Si bien que les actifs immobiliers s’arrachaient et les prix grimpaient à des niveaux anormaux.

Tout ce qui ressemble à un habitat pouvait s’échanger sans trop de difficulté ; cette croyance ou certitude était diffuse auprès des ménages.

Toutefois, la célèbre crise des subprimes et financière de 2008 – déclenchée aux États-Unis d’Amérique – a fini par toucher l’Espagne des propriétaires endettés, voire surendettés.

Du coup, M. Rodriguez a subi le retournement de la conjoncture et a perdu son emploi.

Il est rentré finalement dans une phase de problème de remboursement de son crédit immobilier à taux révisable avec sa banque.

Les échéances mensuelles ne sont plus payées et elles s’élèvent à 1 000 euros/mois…

Sans salaires ni revenus, on peut parler de situation de surendettement.

Les alternatives possibles ?

Vente pure et simple de son logement ? Saisie immobilière par les tribunaux pour rembourser les créanciers ? Une vente à réméré ?

Une solution de rachat de crédits ou une renégociation du prêt immobilier ?

Aucune de ces solutions financières n’a été choisie par M. Rodriguez.

Comment payer alors sa banque sans perdre son argent !

M. Rodriguez a mis son appartement en vente en vain, personne n’en voulait… crise du crédit oblige.

Le stock de logements vides ou en cours de construction atteint des sommets ; en bref, l’offre est supérieure à la demande.

L’appartement du protagoniste n’intéressait plus personne.

Après avoir passé des nuits blanches, à cauchemarder que la banque pourrait s’emparer par saisie de son appartement, il a eu une idée géniale !

Il a une inspiration : pourquoi pas vendre des tickets de loterie ?

Un an seulement lui a été accordé, pour régler sa situation financière auprès de l’organisme financier.

Il a donc eu l’idée de faire de la loterie en se basant sur son site (www.elpisodecincoeuros.com qui ne fonctionne plus actuellement) ; il propose 64 000 tickets à 5 euros par billet, l’équivalent de la somme de sa propriété : 320 000 euros.
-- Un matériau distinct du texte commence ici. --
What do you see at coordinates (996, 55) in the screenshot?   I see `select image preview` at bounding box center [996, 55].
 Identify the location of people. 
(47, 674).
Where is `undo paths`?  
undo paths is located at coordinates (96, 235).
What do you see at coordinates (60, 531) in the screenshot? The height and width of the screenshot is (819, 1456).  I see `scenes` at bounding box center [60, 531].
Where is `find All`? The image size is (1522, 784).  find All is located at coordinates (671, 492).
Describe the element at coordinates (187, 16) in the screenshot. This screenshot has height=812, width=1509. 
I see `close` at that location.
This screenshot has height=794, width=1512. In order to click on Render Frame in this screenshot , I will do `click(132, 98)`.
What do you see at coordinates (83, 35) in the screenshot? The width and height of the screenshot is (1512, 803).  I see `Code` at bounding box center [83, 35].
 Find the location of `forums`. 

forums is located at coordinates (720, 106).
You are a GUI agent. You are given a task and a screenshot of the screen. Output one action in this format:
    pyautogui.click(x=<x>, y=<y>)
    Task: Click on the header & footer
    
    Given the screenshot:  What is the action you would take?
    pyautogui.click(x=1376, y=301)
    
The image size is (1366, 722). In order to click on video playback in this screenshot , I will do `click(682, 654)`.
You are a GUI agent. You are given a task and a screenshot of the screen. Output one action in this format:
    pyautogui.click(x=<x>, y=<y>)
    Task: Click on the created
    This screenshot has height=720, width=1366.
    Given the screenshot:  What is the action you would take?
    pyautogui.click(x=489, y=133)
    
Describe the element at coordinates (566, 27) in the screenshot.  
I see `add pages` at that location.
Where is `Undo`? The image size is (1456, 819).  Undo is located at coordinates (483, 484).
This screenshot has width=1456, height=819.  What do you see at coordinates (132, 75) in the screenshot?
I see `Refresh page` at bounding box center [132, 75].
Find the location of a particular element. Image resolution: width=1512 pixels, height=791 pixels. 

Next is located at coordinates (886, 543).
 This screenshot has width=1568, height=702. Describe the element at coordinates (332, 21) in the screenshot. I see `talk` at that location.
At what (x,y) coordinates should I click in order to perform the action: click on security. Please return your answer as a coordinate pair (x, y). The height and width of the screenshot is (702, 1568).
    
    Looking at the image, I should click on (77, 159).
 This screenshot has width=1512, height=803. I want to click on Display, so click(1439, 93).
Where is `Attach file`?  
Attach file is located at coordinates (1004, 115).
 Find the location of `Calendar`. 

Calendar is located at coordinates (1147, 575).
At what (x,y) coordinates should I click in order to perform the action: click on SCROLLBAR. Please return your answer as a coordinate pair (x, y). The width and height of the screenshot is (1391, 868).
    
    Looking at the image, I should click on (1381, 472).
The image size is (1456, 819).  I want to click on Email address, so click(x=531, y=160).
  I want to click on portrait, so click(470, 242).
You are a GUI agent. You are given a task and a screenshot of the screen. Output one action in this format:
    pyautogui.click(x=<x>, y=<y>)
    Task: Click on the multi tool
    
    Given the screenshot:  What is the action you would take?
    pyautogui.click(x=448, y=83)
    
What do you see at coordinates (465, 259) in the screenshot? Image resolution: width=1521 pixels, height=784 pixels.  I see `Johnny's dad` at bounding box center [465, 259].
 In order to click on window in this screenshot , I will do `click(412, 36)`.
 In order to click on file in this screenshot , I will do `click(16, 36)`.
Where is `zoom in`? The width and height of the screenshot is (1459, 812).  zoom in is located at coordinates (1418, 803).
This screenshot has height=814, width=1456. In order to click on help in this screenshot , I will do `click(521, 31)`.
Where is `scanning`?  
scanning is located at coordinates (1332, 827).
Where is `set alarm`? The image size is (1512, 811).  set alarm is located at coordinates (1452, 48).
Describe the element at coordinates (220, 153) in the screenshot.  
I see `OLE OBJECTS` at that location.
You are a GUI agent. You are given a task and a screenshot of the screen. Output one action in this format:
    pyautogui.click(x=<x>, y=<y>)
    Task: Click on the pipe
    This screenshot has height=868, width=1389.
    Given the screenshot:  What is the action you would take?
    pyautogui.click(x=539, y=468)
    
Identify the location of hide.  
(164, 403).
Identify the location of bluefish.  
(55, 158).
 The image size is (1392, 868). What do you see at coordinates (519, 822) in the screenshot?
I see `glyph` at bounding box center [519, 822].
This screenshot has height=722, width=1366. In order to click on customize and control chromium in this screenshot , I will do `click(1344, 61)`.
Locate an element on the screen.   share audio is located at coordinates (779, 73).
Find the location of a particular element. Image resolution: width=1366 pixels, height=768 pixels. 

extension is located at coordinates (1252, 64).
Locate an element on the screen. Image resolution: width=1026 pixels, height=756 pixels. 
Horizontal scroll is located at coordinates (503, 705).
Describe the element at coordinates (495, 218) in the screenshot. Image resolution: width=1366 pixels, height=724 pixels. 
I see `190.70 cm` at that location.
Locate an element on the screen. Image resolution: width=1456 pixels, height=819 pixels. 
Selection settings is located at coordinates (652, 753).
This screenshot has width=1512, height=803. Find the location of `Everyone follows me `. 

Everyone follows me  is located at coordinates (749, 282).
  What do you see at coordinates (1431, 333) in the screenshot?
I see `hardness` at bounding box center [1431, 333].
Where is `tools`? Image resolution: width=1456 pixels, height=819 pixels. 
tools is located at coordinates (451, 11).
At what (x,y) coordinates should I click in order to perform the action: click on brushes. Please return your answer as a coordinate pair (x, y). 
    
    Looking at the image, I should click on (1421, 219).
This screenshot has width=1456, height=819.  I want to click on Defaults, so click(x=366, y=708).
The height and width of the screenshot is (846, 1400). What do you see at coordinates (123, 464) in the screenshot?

Afin de vendre ses billets de loterie, il affiche sur son site le slogan suivant : « Pour 5 euros, tu peux gagner un appartement et moi retrouver le sommeil’’ !

La proposition est alléchante !

Etant donné que pour l’achat d’un seul billet de 5 euros, l’heureux gagnant peut devenir propriétaire du bien, en bénéficiant de tous les droits, sans avoir à payer de frais de crédits, le notaire ou la TVA, cette opération lui a fait vendre 1 800 coupons en quelques jours seulement.

M. Rodriguez semble avoir trouvé une solution adaptée.

Sauf que du côté de M. Rodriguez, les choses ne sont pas aussi roses car il se sent ou est victime d’un système bancaire et immobilier qui ne fait pas de cadeau en cas de défaillance.

Important : la législation française interdit l’organisation d’une loterie immobilière si l’on se fie à une publication de Ooreka.